Les auteurs reviennent ici sur l'encadrement institutionnel. La classification des films en France, dont il est longuement question, s'exerce par le classement, la restriction d'âge ou la limitation de diffusion. Une régulation structurante qui décide concrètement qui peut voir quoi, et dans quelles conditions.

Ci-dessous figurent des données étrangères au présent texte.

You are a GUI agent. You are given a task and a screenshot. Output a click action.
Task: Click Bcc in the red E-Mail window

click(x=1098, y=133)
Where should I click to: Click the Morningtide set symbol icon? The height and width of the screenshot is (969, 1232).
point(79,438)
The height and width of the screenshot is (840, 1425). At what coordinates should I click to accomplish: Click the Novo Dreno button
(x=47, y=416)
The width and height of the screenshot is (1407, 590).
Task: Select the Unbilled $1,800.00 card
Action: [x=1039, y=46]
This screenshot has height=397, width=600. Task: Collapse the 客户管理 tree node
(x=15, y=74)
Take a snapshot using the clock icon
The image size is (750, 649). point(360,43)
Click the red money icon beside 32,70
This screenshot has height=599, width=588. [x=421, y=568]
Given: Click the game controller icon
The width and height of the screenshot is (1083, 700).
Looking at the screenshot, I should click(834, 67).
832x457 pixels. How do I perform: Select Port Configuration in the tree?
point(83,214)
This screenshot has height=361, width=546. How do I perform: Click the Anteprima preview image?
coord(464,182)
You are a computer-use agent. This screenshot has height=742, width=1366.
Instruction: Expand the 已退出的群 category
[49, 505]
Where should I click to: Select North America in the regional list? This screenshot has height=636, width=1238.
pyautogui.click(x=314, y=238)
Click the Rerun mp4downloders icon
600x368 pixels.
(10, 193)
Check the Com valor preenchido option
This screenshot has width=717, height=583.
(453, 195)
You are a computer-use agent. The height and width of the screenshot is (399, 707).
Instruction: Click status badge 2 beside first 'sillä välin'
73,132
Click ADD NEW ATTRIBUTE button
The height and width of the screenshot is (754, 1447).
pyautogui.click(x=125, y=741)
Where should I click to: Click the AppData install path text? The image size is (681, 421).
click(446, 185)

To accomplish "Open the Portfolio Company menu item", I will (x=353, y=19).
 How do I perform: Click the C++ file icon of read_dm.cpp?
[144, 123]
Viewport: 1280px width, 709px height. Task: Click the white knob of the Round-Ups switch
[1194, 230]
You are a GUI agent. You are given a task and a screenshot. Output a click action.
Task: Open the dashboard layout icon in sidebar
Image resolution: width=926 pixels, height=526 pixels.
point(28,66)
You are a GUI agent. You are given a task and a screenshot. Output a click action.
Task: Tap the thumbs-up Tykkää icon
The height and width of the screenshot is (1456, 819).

Aujourd'hui, la classification repose sur plusieurs niveaux : tous publics, interdiction aux moins de 12, 16 ou 18 ans, voire inscription sur la liste « X » pour les œuvres pornographiques ou jugées incitatives à la violence. Le ministre de la Culture détient la décision finale, mais il s'appuie sur l'avis d'une Commission de classification composée de profils variés (administration, experts, professionnels du cinéma, jeunes). Cette diversité n'empêche pas une forte subjectivité, puisque les débats sont internes, les critères mouvants, et l'appréciation repose largement sur la perception des effets potentiels des images.
Le processus lui-même est structuré en plusieurs étapes : dépôt du film au CNC, visionnage par un comité, puis éventuellement passage en commission plénière en cas de désaccord ou de demande de restriction. Le distributeur peut accepter, contester ou demander un nouvel examen. En dernier recours, la décision peut être portée devant la justice administrative.
À côté de cette censure réglementaire française, le livre explore toutefois bien d'autres formes. Au Royaume-Uni, les Video Nasties ont provoqué une vague de panique morale qui a conduit à bannir toute une série de productions jugées dangereuses. Sur le sacrilège, les exemples sont légion. Une affiche d'Ave Maria retirée pour une crucifixion sexualisée. La Dernière Tentation du Christ précédée d'un avertissement pour désamorcer les accusations de blasphème. Larry Flynt qui détourne la crucifixion en y plaçant un éditeur pornographique. Chaque fois, l'image religieuse agit comme un déclencheur immédiat.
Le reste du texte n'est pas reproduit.